Things Your Writing Teacher Never Told You: I’d Rather Be a “Librarian” Than a Disney Princess

Librarian 1

On the advice of my students, I’ve finally delved into The Librarian/s franchise. If you haven’t encountered it yet, there’s three made-for-TV movies (The Librarian: Quest for the Spear; TL: Return to King Solomon’s Mines; and TL: Curse of the Judas Chalice), starring Noah Wylie, Bob Newhart, and Jane Curtin. They’re a wacky spoof of adventure films like Raiders of the Lost Ark and Congo. Seeing Bob Newhart wield a broadsword and fend off villains is worth the price of a theater admission.
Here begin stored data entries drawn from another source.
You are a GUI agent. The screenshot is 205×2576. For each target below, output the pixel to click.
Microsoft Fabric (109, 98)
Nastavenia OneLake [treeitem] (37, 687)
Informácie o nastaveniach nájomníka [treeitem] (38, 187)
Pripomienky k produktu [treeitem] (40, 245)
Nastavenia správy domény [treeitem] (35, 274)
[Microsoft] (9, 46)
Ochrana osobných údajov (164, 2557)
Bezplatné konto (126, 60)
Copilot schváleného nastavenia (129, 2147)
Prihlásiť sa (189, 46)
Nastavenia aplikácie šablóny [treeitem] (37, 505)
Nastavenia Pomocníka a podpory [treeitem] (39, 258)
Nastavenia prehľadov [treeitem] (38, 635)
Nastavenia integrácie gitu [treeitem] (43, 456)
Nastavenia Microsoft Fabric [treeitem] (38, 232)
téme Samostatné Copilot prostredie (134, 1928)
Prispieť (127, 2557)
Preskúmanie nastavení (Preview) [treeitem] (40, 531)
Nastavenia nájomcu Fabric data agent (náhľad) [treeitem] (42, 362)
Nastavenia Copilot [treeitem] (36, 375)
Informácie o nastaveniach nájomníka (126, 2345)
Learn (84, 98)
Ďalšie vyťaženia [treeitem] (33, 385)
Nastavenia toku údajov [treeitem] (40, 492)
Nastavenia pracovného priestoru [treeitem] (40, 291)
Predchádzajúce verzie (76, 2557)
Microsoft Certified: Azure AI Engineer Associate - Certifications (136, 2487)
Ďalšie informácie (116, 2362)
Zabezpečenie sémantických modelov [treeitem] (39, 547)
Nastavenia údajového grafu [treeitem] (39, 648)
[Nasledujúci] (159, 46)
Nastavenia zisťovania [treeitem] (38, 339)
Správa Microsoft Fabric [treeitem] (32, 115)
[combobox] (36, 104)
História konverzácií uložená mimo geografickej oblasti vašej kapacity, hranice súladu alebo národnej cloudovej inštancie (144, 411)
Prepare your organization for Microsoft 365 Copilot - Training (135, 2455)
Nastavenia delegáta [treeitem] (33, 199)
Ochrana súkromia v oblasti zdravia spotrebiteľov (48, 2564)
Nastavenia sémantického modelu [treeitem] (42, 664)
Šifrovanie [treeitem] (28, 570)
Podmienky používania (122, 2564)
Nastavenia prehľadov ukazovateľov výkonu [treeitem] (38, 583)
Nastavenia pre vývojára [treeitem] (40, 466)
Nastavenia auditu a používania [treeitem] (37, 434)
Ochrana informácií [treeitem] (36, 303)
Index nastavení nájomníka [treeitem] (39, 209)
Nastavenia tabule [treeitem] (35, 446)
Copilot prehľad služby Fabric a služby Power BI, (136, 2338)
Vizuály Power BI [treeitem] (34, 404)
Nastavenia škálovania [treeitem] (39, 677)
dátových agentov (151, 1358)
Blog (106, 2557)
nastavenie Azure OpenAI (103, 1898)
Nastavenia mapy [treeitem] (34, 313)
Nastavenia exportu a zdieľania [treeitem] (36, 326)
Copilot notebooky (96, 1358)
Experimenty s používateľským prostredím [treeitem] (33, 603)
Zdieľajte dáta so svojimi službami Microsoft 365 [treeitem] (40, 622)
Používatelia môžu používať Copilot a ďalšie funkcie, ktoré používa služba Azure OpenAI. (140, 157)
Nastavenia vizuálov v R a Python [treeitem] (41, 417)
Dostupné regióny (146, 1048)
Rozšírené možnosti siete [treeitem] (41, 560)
In 2014 the franchise was turned into a TV series, The Librarians, which made the unique move of keeping the three movie leads on in bit or slightly bigger parts, while bringing in three new young assistant librarians and a guardian (bodyguard) who have the bulk of the adventures. They also introduced a new “caretaker,” (mentor and minder) who is the immortal Sir Galahad, played with disarming charm by John Larroquette. Christian Kane is one of the new librarians. He plays basically the same character he played on Leverage, which is delightful.

The series airs on TNT. The movies and previous seasons are available on Amazon Prime video, at the moment. Jonathan Frakes has directed eight episodes. Matt Frewer, Vanessa Williams, Rene Auberjonois, John de Lancie, Felicia Day, and Bruce Campbell (as Santa) are among the guest actors from the genre world.